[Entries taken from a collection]

______

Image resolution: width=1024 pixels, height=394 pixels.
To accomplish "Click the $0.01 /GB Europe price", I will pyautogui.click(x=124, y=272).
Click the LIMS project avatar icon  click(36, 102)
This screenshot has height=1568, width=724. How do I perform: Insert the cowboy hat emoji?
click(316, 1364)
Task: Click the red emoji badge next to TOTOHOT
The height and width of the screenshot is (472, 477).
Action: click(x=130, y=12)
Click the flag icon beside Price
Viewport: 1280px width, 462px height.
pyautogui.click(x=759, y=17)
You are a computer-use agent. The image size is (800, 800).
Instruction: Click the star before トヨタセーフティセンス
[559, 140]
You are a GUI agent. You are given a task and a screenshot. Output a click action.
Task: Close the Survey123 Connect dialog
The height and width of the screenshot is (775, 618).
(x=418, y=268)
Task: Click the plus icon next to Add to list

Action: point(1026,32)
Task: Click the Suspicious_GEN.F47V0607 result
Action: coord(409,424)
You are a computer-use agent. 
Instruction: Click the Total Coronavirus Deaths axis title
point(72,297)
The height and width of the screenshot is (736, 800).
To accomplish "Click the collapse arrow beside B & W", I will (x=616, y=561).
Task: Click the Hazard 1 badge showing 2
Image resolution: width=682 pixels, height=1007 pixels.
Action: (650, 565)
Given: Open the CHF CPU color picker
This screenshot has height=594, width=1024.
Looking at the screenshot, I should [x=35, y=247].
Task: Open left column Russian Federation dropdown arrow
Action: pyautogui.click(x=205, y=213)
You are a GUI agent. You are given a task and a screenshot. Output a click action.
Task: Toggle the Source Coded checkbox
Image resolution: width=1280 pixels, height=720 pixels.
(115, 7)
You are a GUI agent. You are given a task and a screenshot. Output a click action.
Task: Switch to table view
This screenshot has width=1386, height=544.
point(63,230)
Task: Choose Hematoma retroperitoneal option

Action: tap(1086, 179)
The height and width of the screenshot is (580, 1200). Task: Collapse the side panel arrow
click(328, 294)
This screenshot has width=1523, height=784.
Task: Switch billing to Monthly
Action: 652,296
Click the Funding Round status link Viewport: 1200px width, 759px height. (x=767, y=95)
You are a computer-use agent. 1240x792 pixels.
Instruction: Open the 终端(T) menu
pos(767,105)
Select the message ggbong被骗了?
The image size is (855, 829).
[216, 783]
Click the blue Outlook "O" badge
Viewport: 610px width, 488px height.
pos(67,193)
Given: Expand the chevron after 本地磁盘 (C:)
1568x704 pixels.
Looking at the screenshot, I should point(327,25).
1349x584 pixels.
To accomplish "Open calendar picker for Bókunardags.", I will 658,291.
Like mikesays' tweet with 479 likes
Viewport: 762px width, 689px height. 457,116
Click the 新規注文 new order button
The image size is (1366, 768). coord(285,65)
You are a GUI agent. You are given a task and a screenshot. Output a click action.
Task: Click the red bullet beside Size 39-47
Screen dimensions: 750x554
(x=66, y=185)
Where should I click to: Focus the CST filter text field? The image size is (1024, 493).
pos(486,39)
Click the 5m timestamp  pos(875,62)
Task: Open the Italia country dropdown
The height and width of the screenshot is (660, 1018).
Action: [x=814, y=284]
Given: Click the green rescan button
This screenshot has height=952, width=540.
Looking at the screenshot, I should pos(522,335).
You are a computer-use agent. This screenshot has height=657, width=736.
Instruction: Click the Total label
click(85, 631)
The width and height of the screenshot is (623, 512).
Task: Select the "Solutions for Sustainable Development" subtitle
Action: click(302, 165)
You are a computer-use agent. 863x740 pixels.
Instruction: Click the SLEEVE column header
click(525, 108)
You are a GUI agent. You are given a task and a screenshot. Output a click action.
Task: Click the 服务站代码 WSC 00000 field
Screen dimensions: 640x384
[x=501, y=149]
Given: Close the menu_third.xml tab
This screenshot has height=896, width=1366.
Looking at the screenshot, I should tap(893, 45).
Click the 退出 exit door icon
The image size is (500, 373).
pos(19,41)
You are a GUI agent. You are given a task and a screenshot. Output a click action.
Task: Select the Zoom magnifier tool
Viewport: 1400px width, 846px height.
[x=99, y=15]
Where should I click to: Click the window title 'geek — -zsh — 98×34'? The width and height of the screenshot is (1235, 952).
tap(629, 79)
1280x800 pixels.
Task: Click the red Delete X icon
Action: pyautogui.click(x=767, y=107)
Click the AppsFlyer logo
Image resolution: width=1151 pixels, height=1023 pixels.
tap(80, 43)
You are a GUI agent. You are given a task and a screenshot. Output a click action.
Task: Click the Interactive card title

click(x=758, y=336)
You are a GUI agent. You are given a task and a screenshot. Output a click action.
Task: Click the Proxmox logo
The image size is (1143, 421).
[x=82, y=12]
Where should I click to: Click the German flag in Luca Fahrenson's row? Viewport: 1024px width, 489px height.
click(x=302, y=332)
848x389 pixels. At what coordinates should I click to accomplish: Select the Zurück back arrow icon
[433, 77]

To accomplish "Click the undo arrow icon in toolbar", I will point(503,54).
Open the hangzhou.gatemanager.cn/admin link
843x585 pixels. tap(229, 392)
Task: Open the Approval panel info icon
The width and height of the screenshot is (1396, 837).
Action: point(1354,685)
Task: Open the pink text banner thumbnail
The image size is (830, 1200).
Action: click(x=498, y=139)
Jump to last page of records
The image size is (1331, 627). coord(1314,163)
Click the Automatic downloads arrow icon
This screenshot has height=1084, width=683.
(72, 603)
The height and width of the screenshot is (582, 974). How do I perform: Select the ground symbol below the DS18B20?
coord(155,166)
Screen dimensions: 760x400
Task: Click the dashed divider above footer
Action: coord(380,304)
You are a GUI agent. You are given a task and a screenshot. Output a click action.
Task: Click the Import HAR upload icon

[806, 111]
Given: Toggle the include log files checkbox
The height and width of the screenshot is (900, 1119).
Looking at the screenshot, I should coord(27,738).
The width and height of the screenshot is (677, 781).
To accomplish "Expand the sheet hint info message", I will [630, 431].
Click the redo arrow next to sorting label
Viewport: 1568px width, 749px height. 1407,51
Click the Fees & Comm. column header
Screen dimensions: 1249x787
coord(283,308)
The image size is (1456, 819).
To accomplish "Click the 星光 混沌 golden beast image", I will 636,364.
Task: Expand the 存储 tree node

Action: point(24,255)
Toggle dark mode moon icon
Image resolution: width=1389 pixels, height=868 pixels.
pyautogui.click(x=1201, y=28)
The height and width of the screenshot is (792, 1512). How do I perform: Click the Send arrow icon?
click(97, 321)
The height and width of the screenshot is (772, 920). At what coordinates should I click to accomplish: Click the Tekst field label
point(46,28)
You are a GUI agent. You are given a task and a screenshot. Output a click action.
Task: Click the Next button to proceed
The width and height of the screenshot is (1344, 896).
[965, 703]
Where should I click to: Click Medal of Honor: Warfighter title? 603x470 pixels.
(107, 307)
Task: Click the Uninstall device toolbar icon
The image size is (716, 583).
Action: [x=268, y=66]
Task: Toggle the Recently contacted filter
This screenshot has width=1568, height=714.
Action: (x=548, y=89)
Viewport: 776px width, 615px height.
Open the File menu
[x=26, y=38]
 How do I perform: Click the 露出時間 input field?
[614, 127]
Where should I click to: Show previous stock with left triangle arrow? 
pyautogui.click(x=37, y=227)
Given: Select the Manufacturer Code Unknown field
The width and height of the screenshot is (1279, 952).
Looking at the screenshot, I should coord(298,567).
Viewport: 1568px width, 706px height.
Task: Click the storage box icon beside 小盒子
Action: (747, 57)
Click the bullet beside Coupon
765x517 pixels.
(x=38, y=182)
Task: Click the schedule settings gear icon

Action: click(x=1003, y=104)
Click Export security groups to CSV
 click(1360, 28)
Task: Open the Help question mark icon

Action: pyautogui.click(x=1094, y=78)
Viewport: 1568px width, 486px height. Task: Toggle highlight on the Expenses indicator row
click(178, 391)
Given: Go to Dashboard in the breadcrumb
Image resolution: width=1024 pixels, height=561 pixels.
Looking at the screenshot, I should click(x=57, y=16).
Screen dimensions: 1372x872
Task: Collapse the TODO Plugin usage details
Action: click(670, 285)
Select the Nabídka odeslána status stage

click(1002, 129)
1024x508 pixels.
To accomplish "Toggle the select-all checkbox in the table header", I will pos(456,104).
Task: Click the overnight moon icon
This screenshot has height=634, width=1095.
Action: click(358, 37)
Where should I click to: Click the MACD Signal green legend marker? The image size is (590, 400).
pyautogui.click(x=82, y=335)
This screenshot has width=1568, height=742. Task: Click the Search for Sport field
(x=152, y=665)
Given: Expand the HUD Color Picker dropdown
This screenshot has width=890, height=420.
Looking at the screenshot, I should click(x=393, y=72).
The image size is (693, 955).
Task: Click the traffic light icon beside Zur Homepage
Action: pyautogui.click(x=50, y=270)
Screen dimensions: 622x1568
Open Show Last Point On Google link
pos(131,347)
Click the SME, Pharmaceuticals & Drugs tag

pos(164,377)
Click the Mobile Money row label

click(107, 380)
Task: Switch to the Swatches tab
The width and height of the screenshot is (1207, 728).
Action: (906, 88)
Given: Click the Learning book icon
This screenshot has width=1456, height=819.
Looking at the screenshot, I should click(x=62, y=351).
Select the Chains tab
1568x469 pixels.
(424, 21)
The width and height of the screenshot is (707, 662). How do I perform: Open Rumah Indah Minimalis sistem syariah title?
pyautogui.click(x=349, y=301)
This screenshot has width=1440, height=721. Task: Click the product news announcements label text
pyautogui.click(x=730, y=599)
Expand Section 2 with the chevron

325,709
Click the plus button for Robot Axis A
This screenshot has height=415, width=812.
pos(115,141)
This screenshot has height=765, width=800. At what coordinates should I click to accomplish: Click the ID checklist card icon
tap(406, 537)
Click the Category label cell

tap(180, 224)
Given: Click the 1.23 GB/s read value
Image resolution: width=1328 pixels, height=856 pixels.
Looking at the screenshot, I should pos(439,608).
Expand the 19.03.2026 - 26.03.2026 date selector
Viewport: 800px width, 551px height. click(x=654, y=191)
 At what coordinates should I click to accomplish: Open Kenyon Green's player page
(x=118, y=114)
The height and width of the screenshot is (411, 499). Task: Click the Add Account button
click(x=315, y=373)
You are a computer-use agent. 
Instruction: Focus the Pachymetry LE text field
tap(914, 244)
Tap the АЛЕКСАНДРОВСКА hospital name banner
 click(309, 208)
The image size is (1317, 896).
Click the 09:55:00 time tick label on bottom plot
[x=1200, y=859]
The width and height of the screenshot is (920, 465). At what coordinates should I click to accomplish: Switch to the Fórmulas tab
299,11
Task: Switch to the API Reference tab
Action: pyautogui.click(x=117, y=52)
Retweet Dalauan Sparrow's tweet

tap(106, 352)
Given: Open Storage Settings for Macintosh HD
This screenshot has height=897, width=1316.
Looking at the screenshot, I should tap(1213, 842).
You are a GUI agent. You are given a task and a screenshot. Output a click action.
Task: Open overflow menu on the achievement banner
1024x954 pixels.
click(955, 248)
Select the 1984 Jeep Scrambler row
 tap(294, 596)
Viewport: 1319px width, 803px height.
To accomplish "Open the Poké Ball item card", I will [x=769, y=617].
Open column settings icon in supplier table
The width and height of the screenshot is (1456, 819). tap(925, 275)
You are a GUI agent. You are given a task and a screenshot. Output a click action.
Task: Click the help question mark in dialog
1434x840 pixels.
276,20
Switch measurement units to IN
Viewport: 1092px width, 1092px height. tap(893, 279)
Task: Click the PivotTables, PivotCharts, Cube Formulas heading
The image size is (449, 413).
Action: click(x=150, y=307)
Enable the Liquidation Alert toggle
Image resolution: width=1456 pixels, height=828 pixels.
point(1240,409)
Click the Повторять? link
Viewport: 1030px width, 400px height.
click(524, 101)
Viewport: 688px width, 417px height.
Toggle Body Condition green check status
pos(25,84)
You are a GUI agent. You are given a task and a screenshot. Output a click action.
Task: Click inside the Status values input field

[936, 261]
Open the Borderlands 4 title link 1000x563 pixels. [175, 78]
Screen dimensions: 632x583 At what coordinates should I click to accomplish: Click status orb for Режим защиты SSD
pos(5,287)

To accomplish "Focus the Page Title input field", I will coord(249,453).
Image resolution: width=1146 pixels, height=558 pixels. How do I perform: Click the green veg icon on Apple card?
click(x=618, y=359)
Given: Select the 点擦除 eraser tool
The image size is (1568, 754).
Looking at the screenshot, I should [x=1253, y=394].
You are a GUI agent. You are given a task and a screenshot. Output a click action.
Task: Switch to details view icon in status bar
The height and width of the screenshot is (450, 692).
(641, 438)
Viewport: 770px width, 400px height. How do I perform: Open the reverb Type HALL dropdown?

______

**What you will do:**
Examine the records and pull out every line where the string "computer" occurs.

**Output below:**
You are a computer-use agent. The image size is (800, 800).
You are a computer-use agent. 
You are a computer-use agent. 1240x792 pixels.
You are a computer-use agent. This screenshot has height=657, width=736.
You are a computer-use agent. 863x740 pixels.
You are a computer-use agent. 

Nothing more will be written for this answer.